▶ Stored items
++++++++
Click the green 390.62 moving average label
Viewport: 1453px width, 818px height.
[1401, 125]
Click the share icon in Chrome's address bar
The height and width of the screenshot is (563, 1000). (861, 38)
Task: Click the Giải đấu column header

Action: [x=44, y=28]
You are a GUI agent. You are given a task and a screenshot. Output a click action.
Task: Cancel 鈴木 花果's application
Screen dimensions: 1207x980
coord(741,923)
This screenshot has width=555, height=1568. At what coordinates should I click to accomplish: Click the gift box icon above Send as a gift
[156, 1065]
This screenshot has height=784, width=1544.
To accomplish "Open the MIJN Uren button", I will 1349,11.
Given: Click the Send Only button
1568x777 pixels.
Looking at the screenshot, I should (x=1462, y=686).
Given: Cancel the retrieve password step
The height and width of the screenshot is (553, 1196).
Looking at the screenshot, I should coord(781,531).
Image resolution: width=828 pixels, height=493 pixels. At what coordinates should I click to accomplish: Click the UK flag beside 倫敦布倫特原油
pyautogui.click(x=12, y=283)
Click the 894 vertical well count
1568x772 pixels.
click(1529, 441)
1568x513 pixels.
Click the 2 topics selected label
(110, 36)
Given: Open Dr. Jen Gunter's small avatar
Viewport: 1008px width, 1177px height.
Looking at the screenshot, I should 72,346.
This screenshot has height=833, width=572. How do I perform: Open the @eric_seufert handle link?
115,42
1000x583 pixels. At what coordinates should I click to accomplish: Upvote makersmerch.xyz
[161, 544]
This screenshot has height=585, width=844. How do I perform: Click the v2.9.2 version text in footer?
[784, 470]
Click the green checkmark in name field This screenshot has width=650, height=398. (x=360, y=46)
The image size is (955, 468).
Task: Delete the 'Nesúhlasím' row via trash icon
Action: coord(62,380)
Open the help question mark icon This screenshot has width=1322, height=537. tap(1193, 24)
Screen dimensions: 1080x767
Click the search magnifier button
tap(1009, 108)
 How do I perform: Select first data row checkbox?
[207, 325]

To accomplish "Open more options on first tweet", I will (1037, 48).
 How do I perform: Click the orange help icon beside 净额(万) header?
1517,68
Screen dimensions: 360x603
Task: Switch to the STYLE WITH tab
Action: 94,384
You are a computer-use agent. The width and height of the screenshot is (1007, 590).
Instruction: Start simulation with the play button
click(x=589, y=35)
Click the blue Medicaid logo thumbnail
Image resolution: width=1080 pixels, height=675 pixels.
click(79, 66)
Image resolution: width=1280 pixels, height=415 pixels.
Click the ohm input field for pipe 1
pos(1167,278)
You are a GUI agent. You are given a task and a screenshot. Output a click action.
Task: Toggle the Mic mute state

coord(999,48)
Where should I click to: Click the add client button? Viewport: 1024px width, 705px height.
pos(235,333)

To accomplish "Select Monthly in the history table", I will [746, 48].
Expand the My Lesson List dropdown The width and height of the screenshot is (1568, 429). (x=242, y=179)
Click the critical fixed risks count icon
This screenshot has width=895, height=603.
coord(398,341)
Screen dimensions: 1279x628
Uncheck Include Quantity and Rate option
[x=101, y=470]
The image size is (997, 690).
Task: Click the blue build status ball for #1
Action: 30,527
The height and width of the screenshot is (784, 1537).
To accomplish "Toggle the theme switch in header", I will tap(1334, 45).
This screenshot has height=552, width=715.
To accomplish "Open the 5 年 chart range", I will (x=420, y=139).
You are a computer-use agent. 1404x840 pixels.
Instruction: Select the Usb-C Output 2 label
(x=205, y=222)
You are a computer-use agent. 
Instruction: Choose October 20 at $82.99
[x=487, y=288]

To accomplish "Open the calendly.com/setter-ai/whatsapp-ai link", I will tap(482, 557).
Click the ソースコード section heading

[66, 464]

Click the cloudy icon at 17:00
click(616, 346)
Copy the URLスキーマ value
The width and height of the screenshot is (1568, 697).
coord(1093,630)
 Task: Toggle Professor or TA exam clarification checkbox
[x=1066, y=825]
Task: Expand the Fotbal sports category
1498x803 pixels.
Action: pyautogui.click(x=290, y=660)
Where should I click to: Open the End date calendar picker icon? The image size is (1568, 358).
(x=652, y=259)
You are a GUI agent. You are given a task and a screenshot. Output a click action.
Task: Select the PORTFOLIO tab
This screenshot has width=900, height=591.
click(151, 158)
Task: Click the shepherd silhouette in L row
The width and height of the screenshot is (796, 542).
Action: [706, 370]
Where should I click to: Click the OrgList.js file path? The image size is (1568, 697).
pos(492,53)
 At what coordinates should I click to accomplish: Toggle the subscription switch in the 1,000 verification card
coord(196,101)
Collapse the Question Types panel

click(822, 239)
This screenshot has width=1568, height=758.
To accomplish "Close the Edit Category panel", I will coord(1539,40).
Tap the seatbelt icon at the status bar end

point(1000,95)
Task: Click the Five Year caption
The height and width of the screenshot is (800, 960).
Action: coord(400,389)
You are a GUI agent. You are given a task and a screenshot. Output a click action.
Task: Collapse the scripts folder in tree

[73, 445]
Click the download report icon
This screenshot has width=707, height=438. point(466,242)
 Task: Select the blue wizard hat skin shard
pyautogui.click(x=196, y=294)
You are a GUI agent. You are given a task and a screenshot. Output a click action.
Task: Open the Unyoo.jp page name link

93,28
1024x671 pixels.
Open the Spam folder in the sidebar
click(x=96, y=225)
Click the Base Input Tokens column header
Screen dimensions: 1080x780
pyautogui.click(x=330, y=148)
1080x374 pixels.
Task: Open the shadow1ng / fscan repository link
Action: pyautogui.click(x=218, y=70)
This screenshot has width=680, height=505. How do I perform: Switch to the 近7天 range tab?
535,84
++++++++
Among the lines above, find those with the string "computer" and copy them.

You are a computer-use agent. The width and height of the screenshot is (1007, 590).
You are a computer-use agent. 1404x840 pixels.
You are a computer-use agent. 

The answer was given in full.